Eine Rechtsgrundlage für Dauerüberwachung hätte es sehr wohl gegeben

Es stimmt nicht, dass es im sächsischen Recht, dem dortigen Untersuchungshaftvollzugsgesetz, keine Rechtsgrundlage für eine intensive Dauerüberwachung dieses Häftlings gegeben hätte. Diese Rechtsgrundlage findet sich unter Paragraf 49 des genannten Gesetzes, der mit "besondere Sicherungsmaßnahmen" überschrieben ist. Wenn man aber nicht in der Lage ist, die Besonderheiten eines Falles zu erkennen, dann hilft auch das schärfste Gesetz nichts.

Der Fall al-Bakr ist ein Beleg dafür, dass es nicht an einschlägigen Kompetenzen und Gesetzen fehlt, wie in der Politik der inneren Sicherheit immer wieder behauptet wird. Es fehlt nicht an Haftgründen, es fehlt nicht an Kompetenzen für Polizei und Verfassungsschutz. Im Falle Sachsen mangelt es offenbar an der Fähigkeit der Sicherheitsbehörden, es mangelt an der nötigen Sorgfalt, am Verantwortungsbewusstsein und an der Akkuratesse; es fehlt an alledem offenbar hinten und vorne.

Die Art und Weise, wie sich die Verantwortlichen im Fall al-Bakr aus ihrer Verantwortung herauszureden versuchen, spricht Bände. Der zuständige Justizminister sagt, dass er politische Verantwortung übernehme. Er übernimmt aber gar nichts. Landläufig ist mit der Übernahme politischer Verantwortung gemeint, dass ein Minister zurücktritt - und damit zugibt, dass schwerwiegende Fehler gemacht wurden, die in seinen Zuständigkeitsbereich fallen, auch wenn er persönlich nichts dafür kann. In Sachsen ist das offenbar anders. Da heißt politische Verantwortung nur, dass man die Vorgänge aufklärt. Das klingt so, als gäbe es auch die Möglichkeit, sie nicht aufzuklären. Es ist absurd.

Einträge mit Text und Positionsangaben
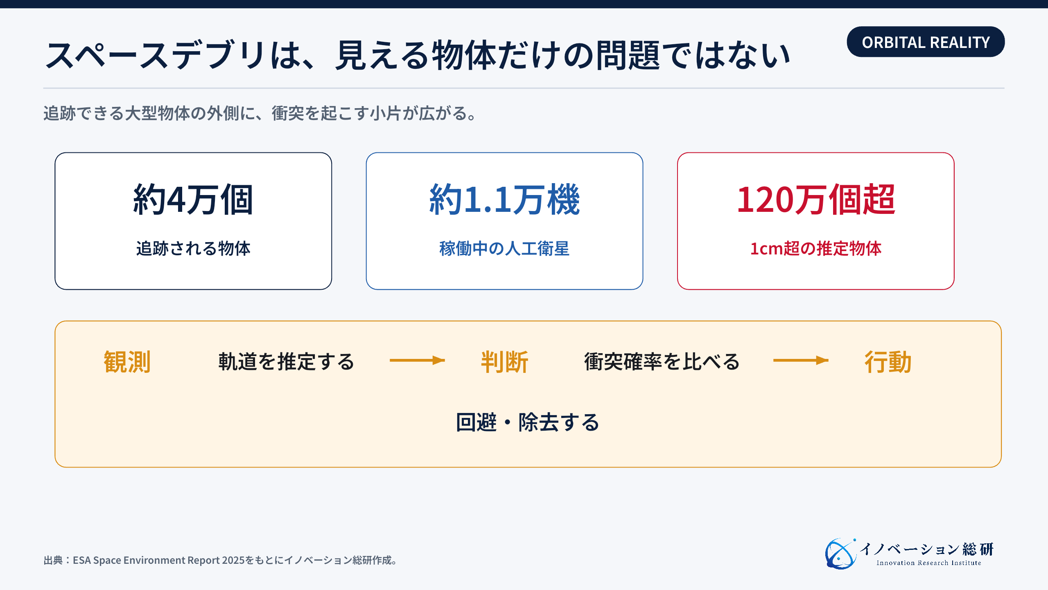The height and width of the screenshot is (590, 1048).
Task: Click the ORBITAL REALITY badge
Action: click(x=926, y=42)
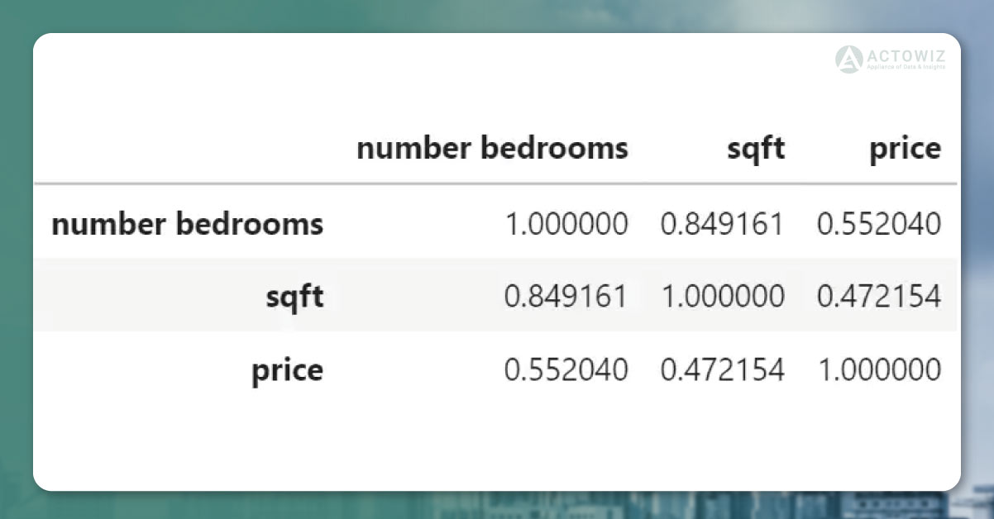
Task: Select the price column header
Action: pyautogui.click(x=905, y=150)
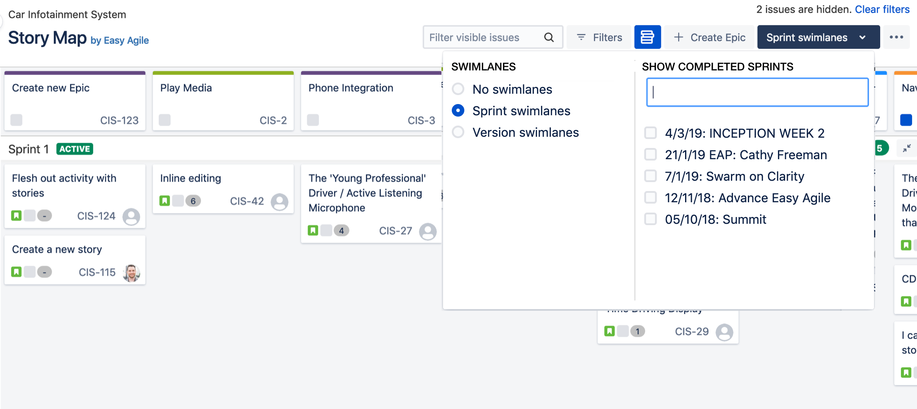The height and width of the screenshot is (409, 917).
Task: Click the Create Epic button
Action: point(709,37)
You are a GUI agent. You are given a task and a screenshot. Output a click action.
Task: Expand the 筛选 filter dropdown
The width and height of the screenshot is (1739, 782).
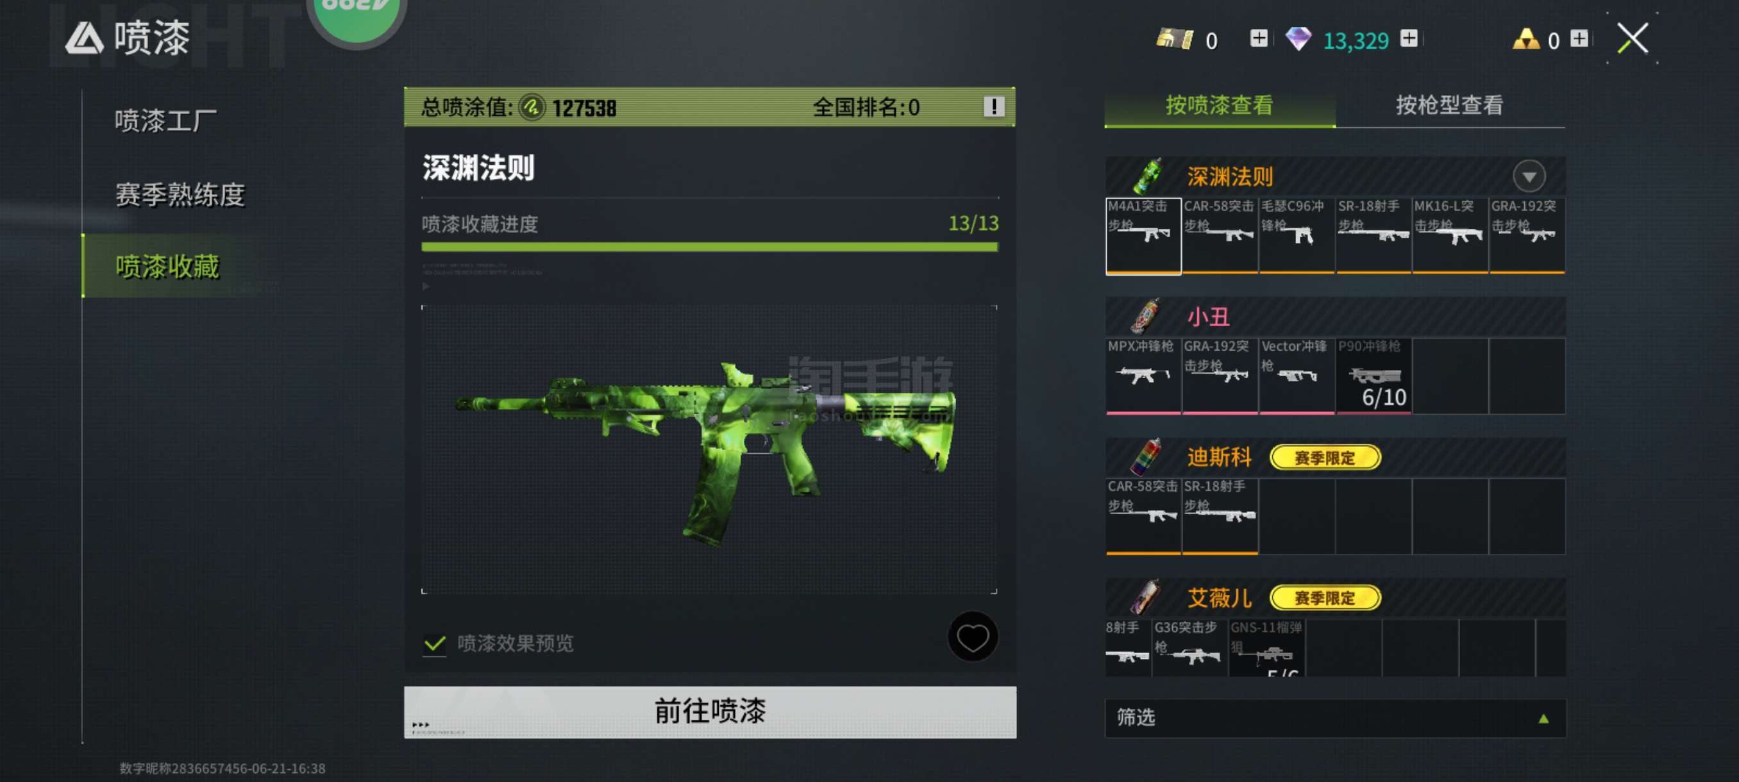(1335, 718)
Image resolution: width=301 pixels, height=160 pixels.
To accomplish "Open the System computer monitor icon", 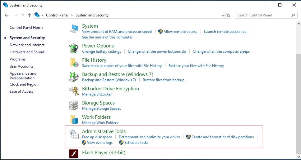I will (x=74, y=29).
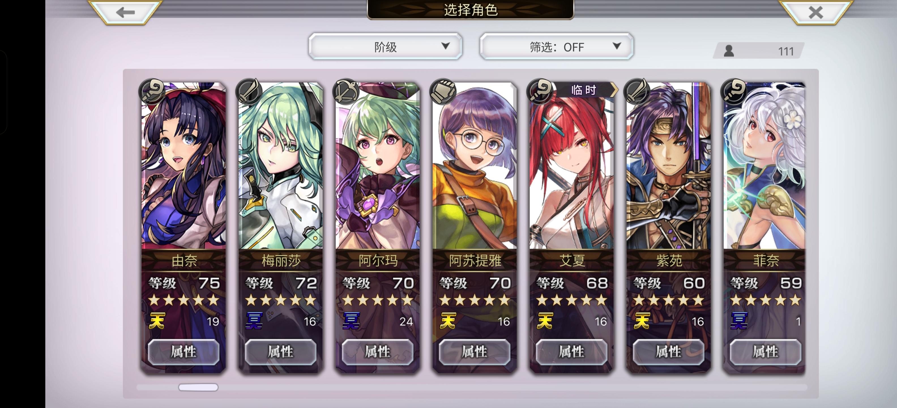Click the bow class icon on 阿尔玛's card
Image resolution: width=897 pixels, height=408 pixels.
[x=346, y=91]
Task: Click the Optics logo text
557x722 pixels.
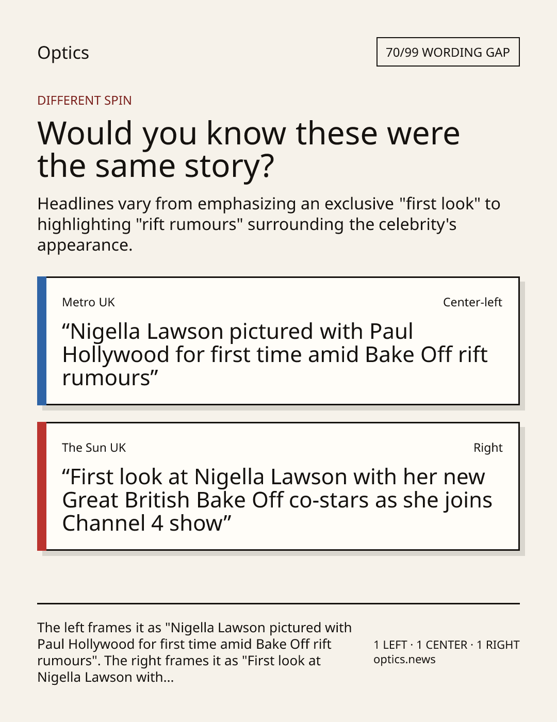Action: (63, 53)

Ihre Aufgaben:
1/ Welcher Paragraf des sächsischen Untersuchungshaftvollzugsgesetzes hätte laut dem Text über den Fall al-Bakr eine Dauerüberwachung des Häftlings erlaubt, und wie ist er überschrieben?
2/ Zählen Sie alles auf, woran es im Fall Sachsen laut dem Lesetext mangelt.
3/ Setzen Sie bitte den Text über den Fall al-Bakr nach seinem letzten Satz fort.

Endgültige Antworten:
1/ Paragraf 49, überschrieben mit „besondere Sicherungsmaßnahmen“.

2/
- die Fähigkeit der Sicherheitsbehörden
- die nötige Sorgfalt
- das Verantwortungsbewusstsein
- die Akkuratesse

3/
Das sind keine Lappalien, das sind grobe Amtspflichtverletzungen

Die Verantwortlichen in Sachsen tun so, als sei das, was passiert ist, halt irgendwie passiert - Schicksal sozusagen. Das Schicksal hat es also gefügt, dass ein Terrorverdächtiger sich in der Haft umgebracht hat. Das Schicksal hat es gefügt, dass nun leider Aufklärung und Prävention von Terrorakten nicht mehr möglich ist. Von der Vernehmung des Verhafteten hätte man Erkenntnisse über Terrorstrukturen in Deutschland erwarten können. Womöglich hätte der Mann Angaben zu geplanten Attentaten machen können. Womöglich hätte er Auskunft geben können über Kontaktpersonen in Deutschland und in Syrien. Die grobe Fahrlässigkeit des Anstaltsleiters in Leipzig hat einen Untersuchungsgefangenen das Leben gekostet und wichtige Ermittlungen vereitelt. Das sind keine Lappalien, das sind grobe Amtspflichtverletzungen.

Demokratie hat viel mit Verantwortung zu tun. Verantwortung heißt Rechenschaft ablegen. Rechenschaft beginnt damit, dass man der Gesellschaft Antworten gibt. Man wartet auf Antworten aus Sachsen.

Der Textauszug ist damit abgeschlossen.